Grímsvötn (/is/; vötn = "waters", singular: vatn) is an active volcano with a (partially subglacial) fissure system located in Vatnajökull National Park, Iceland. The central volcano is completely subglacial and located under the northwestern side of the Vatnajökull ice cap. The subglacial caldera is at , at an elevation of 1725 m. Beneath the caldera is the magma chamber of the Grímsvötn volcano.

Grímsvötn is a basaltic volcano which has the highest eruption frequency of all the volcanoes in Iceland. It has a southwest-northeast-trending fissure system. The massive climate-impacting Laki fissure eruption of 1783–1784 took place in a part of the same Grímsvötn-Laki volcanic system. Grímsvötn was erupting at the same time as Laki during 1783, but continued to erupt until 1785. Because most of the volcanic system lies underneath Vatnajökull, most of its eruptions have been subglacial and the interaction of magma and meltwater from the ice causes phreatomagmatic explosive activity. Within the Grímsvötn-Laki volcanic system is a second central volcano called Thordarhyrna (Þórðarhyrna).

== Jökulhlaup ==
Eruptions in the caldera regularly cause glacial outbursts known as jökulhlaup. Eruptions or geothermal activity, melt enough ice to fill the Grímsvötn caldera with water, and the pressure may be enough to suddenly lift the ice cap, allowing huge quantities of water to escape rapidly. Earthquakes and seismic tremor may occur. Jökulhlaup can occur independent of eruptions or be followed by eruptions. Jökulhlaup independent of eruptions occurred in November, December 2021 and October 2022. Jökulhlaup which were followed by eruptions occurred in 1922, 1934 and 2004. Consequently, the Grímsvötn caldera is monitored very carefully.

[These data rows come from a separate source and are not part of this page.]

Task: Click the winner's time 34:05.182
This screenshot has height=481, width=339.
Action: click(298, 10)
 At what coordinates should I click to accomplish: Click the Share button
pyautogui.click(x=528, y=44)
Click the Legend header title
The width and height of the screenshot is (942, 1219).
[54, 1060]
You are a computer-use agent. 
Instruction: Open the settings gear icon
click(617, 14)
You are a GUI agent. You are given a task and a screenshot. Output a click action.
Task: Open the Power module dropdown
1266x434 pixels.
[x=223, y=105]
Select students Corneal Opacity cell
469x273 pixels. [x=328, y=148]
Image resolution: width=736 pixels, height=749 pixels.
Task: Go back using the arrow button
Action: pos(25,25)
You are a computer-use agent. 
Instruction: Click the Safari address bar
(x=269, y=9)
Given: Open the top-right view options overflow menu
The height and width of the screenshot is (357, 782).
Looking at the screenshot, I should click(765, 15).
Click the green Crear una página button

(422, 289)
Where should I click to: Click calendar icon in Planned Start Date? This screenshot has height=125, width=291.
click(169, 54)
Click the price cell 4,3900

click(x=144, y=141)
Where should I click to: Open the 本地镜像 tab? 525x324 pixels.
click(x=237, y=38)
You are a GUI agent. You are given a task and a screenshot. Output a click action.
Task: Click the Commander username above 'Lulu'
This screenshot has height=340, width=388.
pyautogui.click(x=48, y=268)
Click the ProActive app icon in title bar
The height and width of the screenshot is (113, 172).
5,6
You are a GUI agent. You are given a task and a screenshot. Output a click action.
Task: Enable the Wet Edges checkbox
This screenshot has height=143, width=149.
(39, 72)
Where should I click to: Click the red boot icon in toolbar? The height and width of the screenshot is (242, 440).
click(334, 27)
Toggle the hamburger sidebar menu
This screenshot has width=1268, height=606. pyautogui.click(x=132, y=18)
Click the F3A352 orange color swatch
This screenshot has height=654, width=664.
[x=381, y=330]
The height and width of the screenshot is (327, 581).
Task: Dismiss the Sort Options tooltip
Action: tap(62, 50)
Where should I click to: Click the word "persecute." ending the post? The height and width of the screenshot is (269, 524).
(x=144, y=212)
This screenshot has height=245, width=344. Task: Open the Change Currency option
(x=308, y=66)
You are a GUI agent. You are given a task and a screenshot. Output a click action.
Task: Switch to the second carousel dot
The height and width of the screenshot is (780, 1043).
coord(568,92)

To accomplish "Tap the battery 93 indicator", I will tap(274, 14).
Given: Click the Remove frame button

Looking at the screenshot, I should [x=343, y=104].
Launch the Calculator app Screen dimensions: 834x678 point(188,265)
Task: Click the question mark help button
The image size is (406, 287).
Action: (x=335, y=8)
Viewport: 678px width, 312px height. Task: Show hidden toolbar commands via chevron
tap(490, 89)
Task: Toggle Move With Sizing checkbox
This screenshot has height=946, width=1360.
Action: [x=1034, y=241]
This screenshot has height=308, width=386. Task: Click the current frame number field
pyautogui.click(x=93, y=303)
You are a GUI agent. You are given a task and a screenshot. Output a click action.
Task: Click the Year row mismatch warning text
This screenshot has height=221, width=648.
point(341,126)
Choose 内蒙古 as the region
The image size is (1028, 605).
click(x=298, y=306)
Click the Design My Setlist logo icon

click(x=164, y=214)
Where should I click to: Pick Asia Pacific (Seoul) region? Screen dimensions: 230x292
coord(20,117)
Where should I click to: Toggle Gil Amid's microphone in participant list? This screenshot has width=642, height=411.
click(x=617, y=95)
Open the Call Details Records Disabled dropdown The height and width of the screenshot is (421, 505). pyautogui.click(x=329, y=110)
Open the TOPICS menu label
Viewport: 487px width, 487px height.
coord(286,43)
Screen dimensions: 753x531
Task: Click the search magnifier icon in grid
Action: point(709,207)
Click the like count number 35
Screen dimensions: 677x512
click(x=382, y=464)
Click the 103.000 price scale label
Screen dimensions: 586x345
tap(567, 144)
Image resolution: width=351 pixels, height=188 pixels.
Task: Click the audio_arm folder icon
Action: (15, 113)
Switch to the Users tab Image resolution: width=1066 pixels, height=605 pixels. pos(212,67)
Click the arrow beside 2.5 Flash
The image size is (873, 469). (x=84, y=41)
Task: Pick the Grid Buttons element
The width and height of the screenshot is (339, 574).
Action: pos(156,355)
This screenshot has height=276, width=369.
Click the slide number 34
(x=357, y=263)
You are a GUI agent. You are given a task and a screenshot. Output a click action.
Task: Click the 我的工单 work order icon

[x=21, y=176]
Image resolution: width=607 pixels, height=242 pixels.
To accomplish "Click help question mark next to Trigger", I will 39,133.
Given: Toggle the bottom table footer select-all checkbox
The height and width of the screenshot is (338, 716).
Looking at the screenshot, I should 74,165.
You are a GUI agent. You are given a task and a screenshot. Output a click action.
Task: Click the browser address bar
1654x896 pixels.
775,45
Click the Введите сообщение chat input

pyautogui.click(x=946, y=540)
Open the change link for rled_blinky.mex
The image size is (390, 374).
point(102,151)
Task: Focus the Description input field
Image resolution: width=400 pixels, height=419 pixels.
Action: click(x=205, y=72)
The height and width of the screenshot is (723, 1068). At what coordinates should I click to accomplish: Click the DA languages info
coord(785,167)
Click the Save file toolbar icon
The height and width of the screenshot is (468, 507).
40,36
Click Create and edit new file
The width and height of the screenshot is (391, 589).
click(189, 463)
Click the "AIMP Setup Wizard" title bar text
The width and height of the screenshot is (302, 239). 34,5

When a large eruption occurred in 1996, geologists knew well in advance that a glacial burst was imminent. It did not occur until several weeks after the eruption finished, but monitoring ensured that the Icelandic ring road (Hringvegur) was closed when the burst occurred. A section of road across the Skeiðará sandur was washed away in the ensuing flood, but no one was hurt.

== Eruption history between 1990 and today ==
=== Gjálp 1996 ===
(See also the main article: 1996 eruption of Gjálp

The Gjálp fissure vent eruption in 1996 revealed that an interaction may exist between Bárðarbunga and Grímsvötn. A strong earthquake at Bárðarbunga, about magnitude 5, is believed to have been related to the triggering of the eruption in Gjálp. On the other hand, because the magma erupted showed strong connections to the Grímsvötn Volcanic System according to petrology studies, the 1996 as well as a former eruption at Gjálp in the 1930s are thought to have taken place within Grímsvötn Volcanic system.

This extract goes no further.